Patients were eligible for participation in the KATHERINE trial if they had histologically confirmed, HER2-positive, nonmetastatic, invasive primary breast cancer (clinical tumor stage T1 to T4, nodal stage N0 to N3, and metastasis stage M0 excluding clinical stage T1aN0 or T1bN0) at presentation and if residual invasive disease was detected pathologically in the surgical specimen of the breast or axillary lymph nodes after completion of taxane-based neoadjuvant chemotherapy administered with trastuzumab.

Ref: 1) von Minckwitz G, et al. Trastuzumab Emtansine for Residual Invasive HER2-Positive Breast Cancer. N Engl J Med. 2019 Feb 14;380(7):617-628.

Among patients with HER2-positive early breast cancer who had residual invasive disease after completion of neoadjuvant therapy, the risk of recurrence of invasive breast cancer or death was 50% lower with adjuvant T-DM1 than with trastuzumab alone. 

The safety data were consistent with the known safety profile of T-DM1, with more adverse events associated with T-DM1 than with trastuzumab alone.

In a subgroup analysis comparing adjuvant radiotherapy (ART) vs no-ART, it was reported that IDFS benefit was consistent regardless of ART. No new safety signals were observed with concomitant ART.

A subgroup analysis of invasive disease–free survival revealed a consistent benefit of T-DM1 across stratification cohorts and other subgroups, including patients with either no residual invasive primary disease or residual primary disease of 1 cm or less in the breast. In an exploratory analysis, benefit was seen in 331 patients with residual invasive disease of 1 cm or less in the breast and negative lymph nodes, with invasive-disease events in 17 patients in the T-DM1 group (10.0%) and 25 patients in the trastuzumab group (15.5%) (hazard ratio, 0.60; 95% CI, 0.33 to 1.12).

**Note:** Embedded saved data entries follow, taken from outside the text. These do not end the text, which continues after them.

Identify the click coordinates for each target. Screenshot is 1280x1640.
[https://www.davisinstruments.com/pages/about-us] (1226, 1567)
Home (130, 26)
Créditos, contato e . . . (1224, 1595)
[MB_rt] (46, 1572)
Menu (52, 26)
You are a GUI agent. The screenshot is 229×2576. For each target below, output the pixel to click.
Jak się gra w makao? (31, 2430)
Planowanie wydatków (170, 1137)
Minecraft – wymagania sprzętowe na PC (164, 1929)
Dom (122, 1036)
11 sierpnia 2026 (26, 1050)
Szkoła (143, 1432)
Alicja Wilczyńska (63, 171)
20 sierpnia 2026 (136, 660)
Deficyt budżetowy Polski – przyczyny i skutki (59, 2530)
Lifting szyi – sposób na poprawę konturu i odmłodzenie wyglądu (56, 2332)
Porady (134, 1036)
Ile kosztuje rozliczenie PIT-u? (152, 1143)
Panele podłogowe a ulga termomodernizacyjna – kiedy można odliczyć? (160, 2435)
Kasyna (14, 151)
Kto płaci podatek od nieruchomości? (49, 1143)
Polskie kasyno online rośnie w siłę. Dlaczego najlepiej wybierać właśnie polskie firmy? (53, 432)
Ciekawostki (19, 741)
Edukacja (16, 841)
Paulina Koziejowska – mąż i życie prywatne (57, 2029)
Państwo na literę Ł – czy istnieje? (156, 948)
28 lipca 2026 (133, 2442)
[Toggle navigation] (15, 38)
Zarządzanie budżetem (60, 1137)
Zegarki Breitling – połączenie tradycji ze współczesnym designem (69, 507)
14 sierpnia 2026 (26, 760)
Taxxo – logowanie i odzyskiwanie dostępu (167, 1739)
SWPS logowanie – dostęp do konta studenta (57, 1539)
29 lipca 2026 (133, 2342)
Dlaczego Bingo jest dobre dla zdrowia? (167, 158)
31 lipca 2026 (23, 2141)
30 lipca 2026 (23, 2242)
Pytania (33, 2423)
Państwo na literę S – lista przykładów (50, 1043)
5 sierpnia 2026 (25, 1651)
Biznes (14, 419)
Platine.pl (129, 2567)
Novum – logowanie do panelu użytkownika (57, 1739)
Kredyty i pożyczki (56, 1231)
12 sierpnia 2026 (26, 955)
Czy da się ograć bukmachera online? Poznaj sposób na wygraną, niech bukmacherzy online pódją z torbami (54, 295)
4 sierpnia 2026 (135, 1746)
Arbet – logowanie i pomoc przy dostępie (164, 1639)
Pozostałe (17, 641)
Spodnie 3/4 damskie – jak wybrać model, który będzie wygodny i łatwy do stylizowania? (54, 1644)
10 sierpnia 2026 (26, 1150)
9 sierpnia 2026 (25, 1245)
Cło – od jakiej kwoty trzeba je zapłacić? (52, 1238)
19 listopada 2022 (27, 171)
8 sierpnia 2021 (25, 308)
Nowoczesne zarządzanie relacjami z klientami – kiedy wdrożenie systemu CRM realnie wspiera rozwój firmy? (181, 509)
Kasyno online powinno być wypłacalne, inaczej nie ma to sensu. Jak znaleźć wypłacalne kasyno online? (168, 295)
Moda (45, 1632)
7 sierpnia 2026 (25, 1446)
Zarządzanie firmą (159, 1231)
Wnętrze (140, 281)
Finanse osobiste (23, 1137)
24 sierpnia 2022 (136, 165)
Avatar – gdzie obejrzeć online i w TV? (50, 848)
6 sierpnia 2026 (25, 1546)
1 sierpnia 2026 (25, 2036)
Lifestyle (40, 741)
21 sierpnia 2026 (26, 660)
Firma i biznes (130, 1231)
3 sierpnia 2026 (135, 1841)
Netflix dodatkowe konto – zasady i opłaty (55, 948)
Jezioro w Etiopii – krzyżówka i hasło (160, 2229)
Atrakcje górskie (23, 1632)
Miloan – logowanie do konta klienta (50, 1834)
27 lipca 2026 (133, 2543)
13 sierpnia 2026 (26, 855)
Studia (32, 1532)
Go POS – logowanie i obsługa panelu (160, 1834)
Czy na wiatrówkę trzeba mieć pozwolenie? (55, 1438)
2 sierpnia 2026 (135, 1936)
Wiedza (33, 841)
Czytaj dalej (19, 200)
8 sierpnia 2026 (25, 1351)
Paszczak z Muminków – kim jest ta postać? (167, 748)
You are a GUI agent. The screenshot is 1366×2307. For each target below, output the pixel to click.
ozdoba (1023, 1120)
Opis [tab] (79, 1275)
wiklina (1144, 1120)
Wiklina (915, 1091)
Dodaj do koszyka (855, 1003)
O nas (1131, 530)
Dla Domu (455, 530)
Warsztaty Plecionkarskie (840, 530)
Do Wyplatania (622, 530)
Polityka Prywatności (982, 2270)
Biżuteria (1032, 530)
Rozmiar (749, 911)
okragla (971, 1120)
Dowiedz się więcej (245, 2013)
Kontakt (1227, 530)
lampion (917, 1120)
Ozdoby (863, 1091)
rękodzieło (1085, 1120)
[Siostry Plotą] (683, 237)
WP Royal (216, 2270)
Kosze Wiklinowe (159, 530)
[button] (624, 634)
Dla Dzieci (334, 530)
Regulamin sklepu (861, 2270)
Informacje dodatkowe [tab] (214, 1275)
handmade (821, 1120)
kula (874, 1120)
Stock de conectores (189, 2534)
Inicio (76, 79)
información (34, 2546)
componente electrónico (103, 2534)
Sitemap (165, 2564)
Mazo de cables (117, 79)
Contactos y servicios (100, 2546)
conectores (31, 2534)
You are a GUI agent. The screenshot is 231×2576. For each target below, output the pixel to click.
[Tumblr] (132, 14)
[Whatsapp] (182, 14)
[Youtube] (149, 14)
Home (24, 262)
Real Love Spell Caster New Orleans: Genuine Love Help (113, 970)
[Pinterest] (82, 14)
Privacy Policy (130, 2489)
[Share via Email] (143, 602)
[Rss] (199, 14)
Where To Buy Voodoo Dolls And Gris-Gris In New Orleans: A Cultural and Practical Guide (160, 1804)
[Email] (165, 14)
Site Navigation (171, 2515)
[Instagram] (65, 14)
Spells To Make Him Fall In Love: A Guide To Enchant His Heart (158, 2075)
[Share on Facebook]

Ref: 1) von Minckwitz G, et al. Trastuzumab Emtansine for Residual Invasive HER2-Positive Breast Cancer. N Engl J Med. 2019 Feb 14;380(7):617-628. 2) Loibl S, et al. Adjuvant trastuzumab emtansine (T-DM1) vs trastuzumab (T) in patients (pts) with residual invasive disease after neoadjuvant therapy for HER2+ breast cancer: Subgroup analysis from KATHERINE. Abstract 96O and oral presentation at ESMO Breast Cancer 2020 (abstract available at: https://oncologypro.esmo.org/meeting-resources/esmo-breast-cancer-virtual-meeting-2020/adjuvant-trastuzumab-emtansine-t-dm1-vs-trastuzumab-t-in-patients-pts-with-residual-invasive-disease-after-neoadjuvant-therapy-for-her2-brea)

IDFS at 3 years were 88.3% in the T-DM1 group and 77.0% in the trastuzumab group. Invasive disease–free survival, the primary end point, was significantly higher among patients who received T-DM1 than among those who received trastuzumab (hazard ratio, 0.50; 95% confidence interval [CI], 0.39 to 0.64; P<0.001). i.e. T-DM1 reduced the risk of an IDFS event by 50% compared with trastuzumab.

Ref: 1) von Minckwitz G, et al. Trastuzumab Emtansine for Residual Invasive HER2-Positive Breast Cancer. N Engl J Med. 2019 Feb 14;380(7):617-628.